Attack vector is not a CVSS metric group; it is a single Base metric (AV) that describes how remotely or locally an attacker can exploit the vulnerability (e.g., Network, Adjacent, Local, Physical in CVSS v3.1). It is important for scoring but is only one input within the Base group, not a top-level group needed for the overall score.
Análisis de la pregunta
Core concept:
This question tests knowledge of the CVSS (Common Vulnerability Scoring System) metric groups used to compute an overall vulnerability score for prioritization. CVSS (commonly v3.1 in many programs, with v4.0 increasingly referenced) organizes metrics into groups that roll up into a final score.
Why the answer is correct:
To calculate the overall CVSS score, an analyst must determine the three CVSS metric groups: Base, Temporal, and Environmental.
- Base metrics represent intrinsic characteristics of the vulnerability that are constant over time and across environments (e.g., how it can be exploited and the inherent impact).
- Temporal metrics adjust the score based on factors that change over time, such as exploit maturity and availability of fixes.
- Environmental metrics tailor the score to a specific organization by incorporating the importance of impacted systems and the presence of compensating controls.
Together, these three groups produce the overall score used for remediation prioritization.
Key features / best practices:
- Base is mandatory and should be derived from pen test findings and technical validation (attack vector, complexity, privileges required, user interaction, scope, and CIA impacts).
- Temporal should be updated as exploit code becomes available or as vendor patches are released.
- Environmental should reflect business context (asset criticality, modified impact metrics, and control strength) and is often the differentiator between “patch now” and “patch in next cycle.”
Common misconceptions:
Options like Confidentiality/Integrity/Availability, Attack vector, and Impact are real CVSS components, but they are not metric groups; they are individual metrics (or subcomponents) within the Base (and sometimes modified within Environmental).
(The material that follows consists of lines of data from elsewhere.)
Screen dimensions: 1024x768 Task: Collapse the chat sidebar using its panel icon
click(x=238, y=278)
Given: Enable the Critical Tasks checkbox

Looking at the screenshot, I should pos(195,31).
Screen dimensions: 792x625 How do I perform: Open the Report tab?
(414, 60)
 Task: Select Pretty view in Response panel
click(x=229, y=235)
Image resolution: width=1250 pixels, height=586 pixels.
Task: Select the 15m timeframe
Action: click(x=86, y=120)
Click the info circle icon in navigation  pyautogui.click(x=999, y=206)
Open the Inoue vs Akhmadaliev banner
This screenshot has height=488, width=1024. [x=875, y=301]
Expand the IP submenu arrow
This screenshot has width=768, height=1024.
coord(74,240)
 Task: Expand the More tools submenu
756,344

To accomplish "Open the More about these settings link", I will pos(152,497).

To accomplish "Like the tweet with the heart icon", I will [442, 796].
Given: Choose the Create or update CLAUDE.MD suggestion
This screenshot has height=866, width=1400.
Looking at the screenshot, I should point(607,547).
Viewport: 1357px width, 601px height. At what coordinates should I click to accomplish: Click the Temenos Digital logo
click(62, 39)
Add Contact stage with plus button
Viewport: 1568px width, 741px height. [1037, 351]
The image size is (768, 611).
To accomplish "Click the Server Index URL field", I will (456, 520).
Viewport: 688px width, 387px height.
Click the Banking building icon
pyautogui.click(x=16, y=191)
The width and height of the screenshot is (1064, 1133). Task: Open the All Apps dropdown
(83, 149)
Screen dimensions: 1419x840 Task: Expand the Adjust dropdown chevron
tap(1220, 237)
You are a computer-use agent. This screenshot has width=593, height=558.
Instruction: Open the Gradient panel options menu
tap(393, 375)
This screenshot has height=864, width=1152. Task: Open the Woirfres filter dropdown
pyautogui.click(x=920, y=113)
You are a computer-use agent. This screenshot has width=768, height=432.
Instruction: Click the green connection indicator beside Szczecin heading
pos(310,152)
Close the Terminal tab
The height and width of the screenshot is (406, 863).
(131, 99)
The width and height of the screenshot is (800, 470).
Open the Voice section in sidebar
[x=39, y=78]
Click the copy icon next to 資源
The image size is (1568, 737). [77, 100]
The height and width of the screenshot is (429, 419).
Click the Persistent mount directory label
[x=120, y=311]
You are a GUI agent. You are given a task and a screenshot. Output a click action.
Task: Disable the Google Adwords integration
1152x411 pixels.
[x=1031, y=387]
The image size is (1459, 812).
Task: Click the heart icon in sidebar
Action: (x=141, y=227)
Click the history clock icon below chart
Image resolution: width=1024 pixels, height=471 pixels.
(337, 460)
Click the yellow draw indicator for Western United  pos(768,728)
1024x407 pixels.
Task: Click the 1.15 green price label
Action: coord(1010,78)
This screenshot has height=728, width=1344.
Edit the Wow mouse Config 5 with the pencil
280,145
Selecting them confuses “metric groups” with “metrics.”
Exam tips:
Remember the three CVSS metric groups as “BTE”: Base (intrinsic), Temporal (time-sensitive), Environmental (org-specific). If the question asks for “overall score,” it’s pointing to these groups, not individual metrics like AV or CIA. Also note that many tools default to Base score only unless Temporal/Environmental inputs are provided—so the question explicitly asking for overall scores is a clue that all three groups are needed.